> **Problem requirements**
Produce a verbatim transcript of the entries below, excluding pictures.

> **Given data**

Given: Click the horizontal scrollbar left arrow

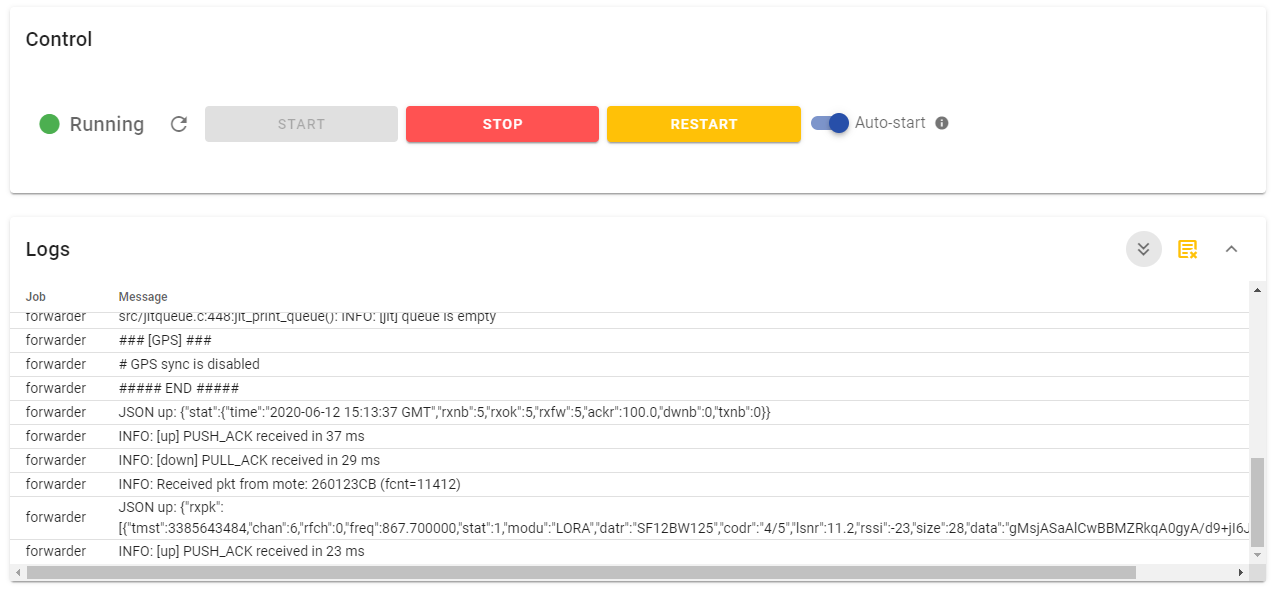Looking at the screenshot, I should click(17, 573).

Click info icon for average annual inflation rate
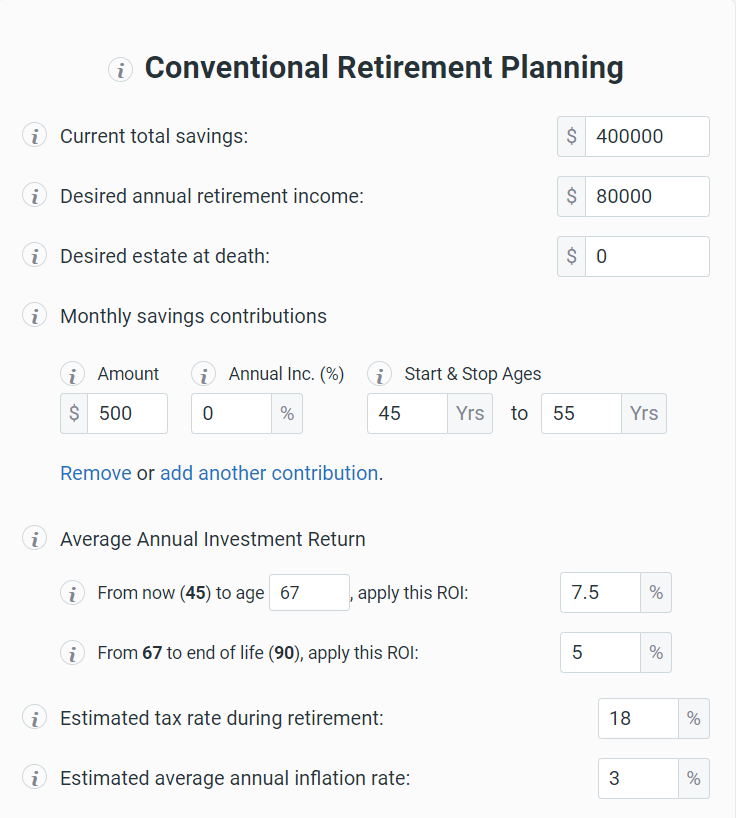[x=34, y=778]
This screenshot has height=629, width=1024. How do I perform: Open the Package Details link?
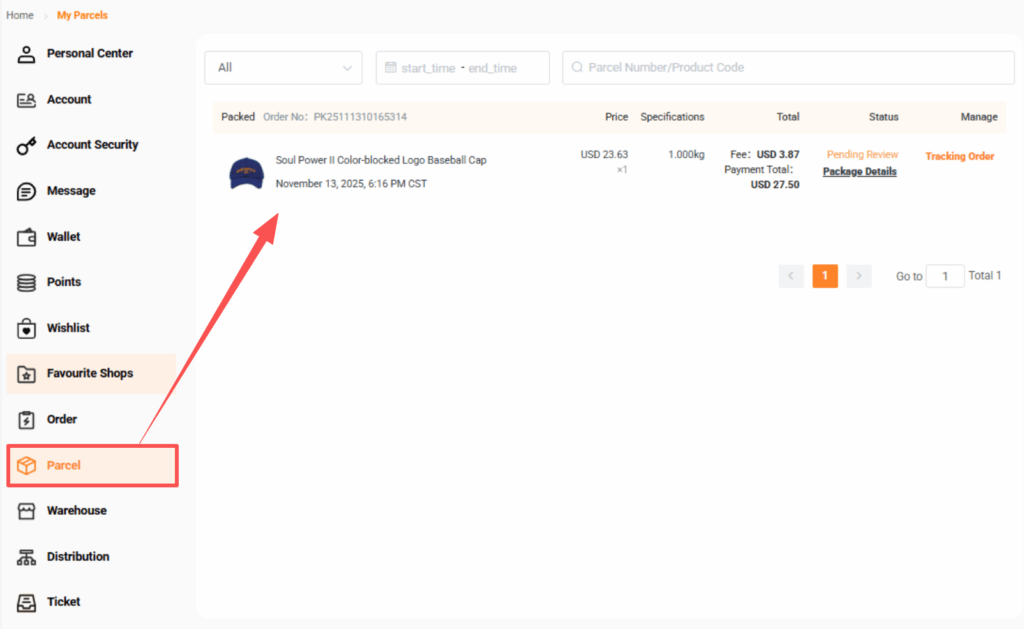coord(859,172)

> **Exercise response**
Given: Click the horizontal scrollbar left arrow

Looking at the screenshot, I should click(17, 573).

Click info icon for average annual inflation rate
[x=34, y=778]
This screenshot has height=629, width=1024. How do I perform: Open the Package Details link?
coord(859,172)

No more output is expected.